Rewrite all of the rows below, changing "screenshot" to "image" wherever it appears and leaving everything else unchanged. Omit the pictures from your answer.

"""

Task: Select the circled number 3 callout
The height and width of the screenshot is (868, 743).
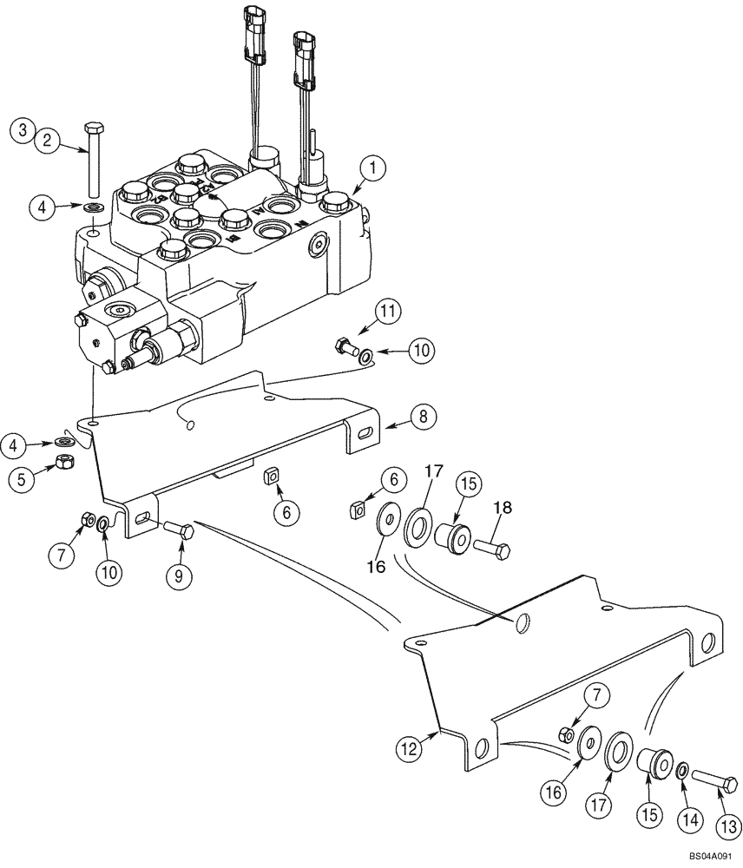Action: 22,131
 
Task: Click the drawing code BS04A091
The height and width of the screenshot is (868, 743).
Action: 711,858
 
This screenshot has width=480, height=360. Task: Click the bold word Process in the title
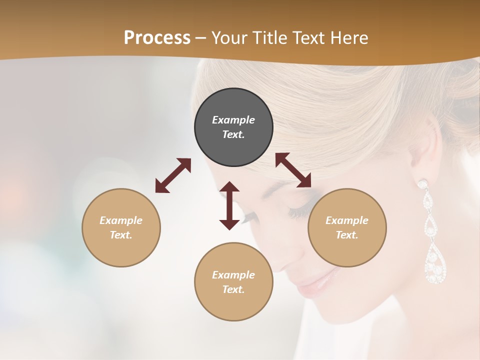(x=157, y=38)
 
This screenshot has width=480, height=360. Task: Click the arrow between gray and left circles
(x=173, y=176)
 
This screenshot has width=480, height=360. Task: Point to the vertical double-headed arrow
(x=230, y=206)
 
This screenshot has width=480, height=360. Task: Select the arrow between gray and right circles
(x=294, y=170)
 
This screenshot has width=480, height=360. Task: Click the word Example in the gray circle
(x=234, y=120)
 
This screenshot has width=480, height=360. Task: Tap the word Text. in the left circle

"""

▶ _Output of the task_
Task: Select the circled number 3 callout
The height and width of the image is (868, 743).
Action: 22,131
 
Task: Click the drawing code BS04A091
The height and width of the image is (868, 743).
Action: 711,858
 
This image has width=480, height=360. Task: Click the bold word Process in the title
(x=157, y=38)
 
This image has width=480, height=360. Task: Click the arrow between gray and left circles
(x=173, y=176)
 
This image has width=480, height=360. Task: Point to the vertical double-headed arrow
(x=230, y=206)
 
This image has width=480, height=360. Task: Select the arrow between gray and right circles
(x=294, y=170)
 
This image has width=480, height=360. Task: Click the word Example in the gray circle
(x=234, y=120)
 
This image has width=480, height=360. Task: Tap the word Text. in the left circle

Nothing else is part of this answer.